• Brano da leggere:

____

La sfida di Bonhoeffer: ‘pensare a Dio pensando al mondo’
Intervento del pastore battista Raffaele Volpe tenuto* il 16 marzo 2006
Lutero diceva delle sacre scritture che hanno un naso di cera, ed il loro volto può essere cambiato in un modo o nell’altro, e anche sfigurato, mediante un’interpretazione arbitraria.
Credo che questa allocuzione proverbiale potrebbe applicarsi anche a Dietrich Bonhoeffer. Ormai si è riusciti a fargli dire tutto quello che si vuole.
Mi accingo quindi a parlarne con timore e tremore.
Non vi è alcun dubbio che un’attenta riflessione su Dietrich Bonhoeffer è l’antidoto migliore contro la schiera di atei religiosi o credenti integralisti di oggi che concepiscono Dio come una realtà “utilizzabile” nel mondo.
Per Bonhoeffer la mondanità, l’essere senza Dio del mondo, sono di per sé “più vicine” a Dio di questi esecrabili tentativi contemporanei.
Anche tutto il discorso intorno alle radici cristiane dell’Europa nasconde una utilizzabilità di Dio. Vi è in Bonhoeffer un’accentuazione della mondanità del mondo.
Bonhoeffer non parla di secolarizzazione, cioè della riduzione allo stato laicale di verità originariamente cristiane. La legittimità alla sua propria autonomia non è concessa al mondo dalla chiesa perché la chiesa riconosce in questo una forma cristiana secolarizzata.
Questa legittimità ha il suo proprio fondamento. E questo fondamento, nella rilettura teologica di Bonhoeffer, è Gesù Cristo. Il centro della riflessione teologica di Bonhoeffer è Gesù Cristo.
La sfida di Bonhoeffer è di pensare Dio pensando nello stesso tempo il mondo. Ma pensare Dio e il mondo insieme vuol dire porre la domanda: come Dio possa essere pensabile in un mondo che pensa senza Dio?
La mondanità, o meglio: questa epoca moderna, o ancora: il mondo che si fa autonomo e che vive senza l’ipotesi Dio assumono, specialmente nell’ultimo Bonhoeffer, una valenza positiva.

____

• Compito richiesto 1:
Nell'intervento su Bonhoeffer, che cosa viene indicato come centro della sua riflessione teologica?
• Compito richiesto 2:
Prosegui l'intervento su Bonhoeffer a partire dall'ultima frase riportata.

• Informazioni mostrate:
____

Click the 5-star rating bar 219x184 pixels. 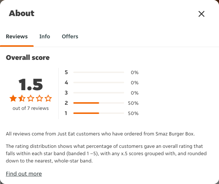(99, 72)
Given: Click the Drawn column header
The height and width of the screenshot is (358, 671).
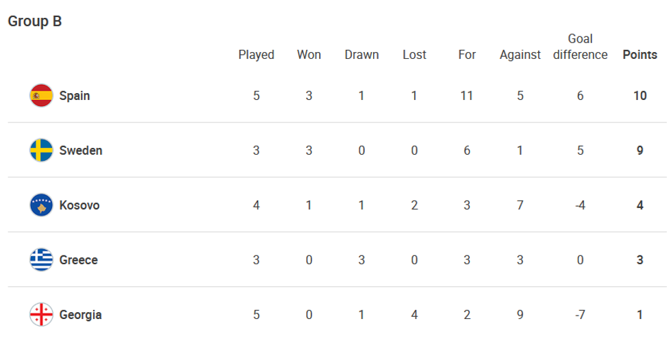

____

• Risultato 1:
Gesù Cristo.

• Risultato 2:
E’ in atto un processo del mondo, inarrestabile, verso la sua propria maturità. Ma tutto questo, ed è la novità di Bonhoeffer, è Dio stesso che lo vuole!
Dio vuole la mondanità del mondo. Questo allontana subito la possibile obiezione: ma come si può ancora affermare tutto questo in questo periodo storico in cui si parla di post-secolarità e del ritorno del sacro?
Il processo di mondanizzazione del mondo, che Dio vuole, porta con se un’ambiguità: questo mondo può non accogliere fino in fondo il dono di Dio e vivere una mondanità monca.
Nell’ottica di Bonhoeffer, Dio non è più necessario affinché il mondo possa pensarsi in quanto mondo. Ed è Dio stesso che ci porta a riconoscere tutto questo. La frase di Bonhoeffer: “Di fronte a Dio e con Dio viviamo senza Dio”, dice nella sua più estrema drammaticità la non-necessità di Dio.
Questa interpretazione si dà soltanto per mezzo della chiave cristologica: è in Cristo che noi comprendiamo Dio come colui che si lascia cacciar via dal mondo sulla croce, e proprio in quando scacciato, Dio è di fronte a noi e con noi!
L’evento della croce, della scacciata di Dio dal mondo (parodia umana della scacciata di Adamo ed Eva dall’Eden), ci chiama a vivere senza l’ipotesi Dio non solo verso il mondo, ma verso Dio stesso.
Ed è questo Dio soltanto in grado di aiutare. E’ soltanto in questa forma crocifissa che Dio sopporta un mondo che non lo sopporta ed è, quindi, di fronte al mondo che vive senza Dio.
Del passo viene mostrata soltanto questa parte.